The dossier consists of seven essays. Three are published on the occasion of this launch (by Kehar, Mendes, and Badcock) while the rest will appear on this website periodically over the next six months. The dossier aims to transcend both disciplinary boundaries and regionalisms. The authors draw from the fields of art history, cultural geography, literary criticism, architectural theory, curatorial and artistic practice, political science, and media studies. Their essays engage with and are committed to a diverse set of contexts ranging from Southeast Asia, West Africa, and the Americas, which have long figured prominently in relevant debates, to the Balkans and Eastern Europe, which have yet to receive such prominence.[1]

The questions that orientate the dossier also inform its titular reference to extractivism rather than extraction. The operative concept of extractivism looms large in recent critical debates on what has been termed “the Anthropocene”—the idea that humanity is now the foremost factor determining the Earth’s catastrophe-laden workings and physical makeup. Against the term’s pointing to humanity as both culprit and victim, critical debates spawned by it have now established that “the Anthropocene,” whether in terms of causes or effects, is in fact anything but evenly anthropic, and that this unevenness is due to the racialized and racializing character of global capitalism whose main mode of operation is extraction on an industrial scale.[2]

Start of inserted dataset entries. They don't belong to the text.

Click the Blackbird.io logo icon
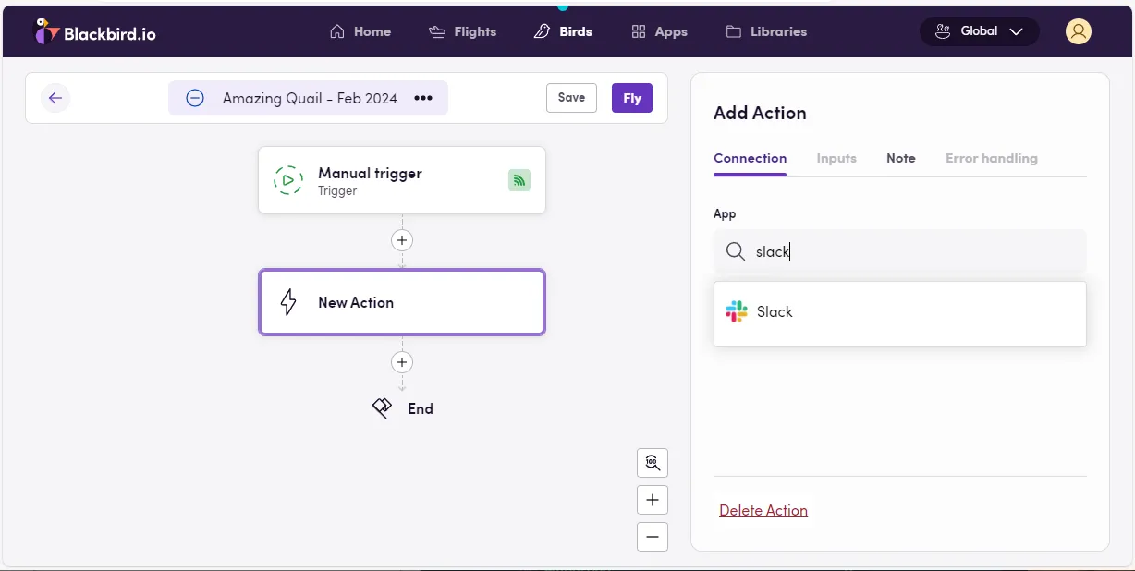Screen dimensions: 1135x571 [x=44, y=30]
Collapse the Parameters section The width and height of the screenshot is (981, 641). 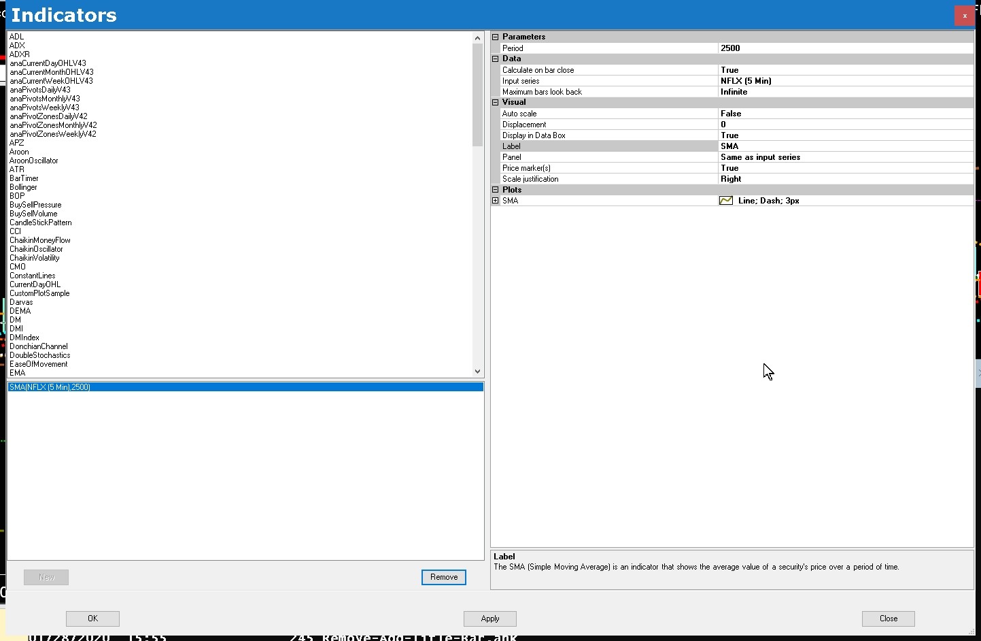click(495, 37)
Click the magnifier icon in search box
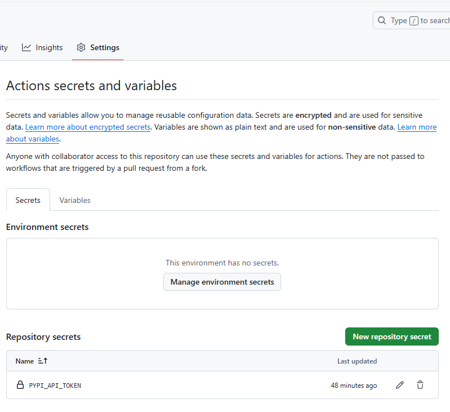450x412 pixels. tap(382, 20)
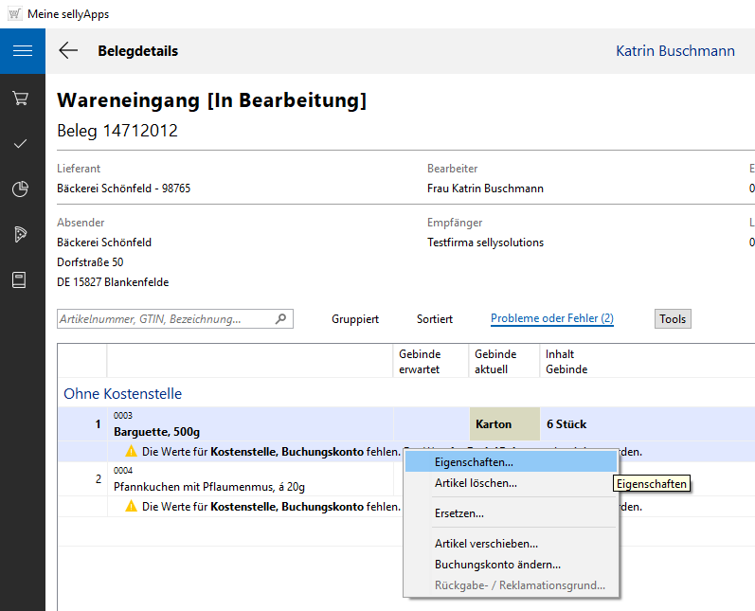Click the checkmark icon in sidebar
Screen dimensions: 755x611
pyautogui.click(x=21, y=143)
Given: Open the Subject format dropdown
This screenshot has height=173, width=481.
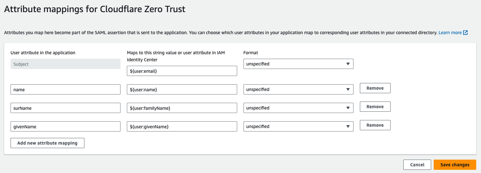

As such, extraction has involved not only physical interventions but also symbolic and epistemic facets throughout the intertwined histories of nation-statism and colonialism, which have instituted the still-dominant paradigm of racial capitalism. Extractive methods and practices have hinged on and generated symbolisms and epistemes that reduce the worth of those whose wealth and labour are extracted to the quantifiably measurable and marketable value of an extractable resource. Coal-driven British colonialism in the early 19th century, a milestone in the history of the fossil economy, attracted investors through racialized representations of colonized lands and peoples as an extractable resource, thereby “affix[ing] … race to space.”[3] Slavery-based plantation economy, which drove colonialism in the Americas by extracting land and labour from racialized peoples, hinged on a “grim calculus of cheap labour-power and acceptable deaths” that turned the continent into one of “capital’s laboratories of modernity” and “proletarianization.”[4] These practices constituted an epistemic and symbolic structure through which colonialism quantified and marketized peoples and geographies as “things.”[5] As extractivism continues to operate today beyond colonies proper and even across postcolonial geographies, it remains structured by the same valuation logic based on quantifiability and marketability.[6] The same historical process has also seen the visual become increasingly central to the knowledge systems and symbolisms at work in racial capitalism. For Nicholas Mirzoeff, it is nothing but the organized political violence of colonialism and imperialism that, throughout the history of modernity, has structured the entire field of “visuality” in line with extractivism.[7]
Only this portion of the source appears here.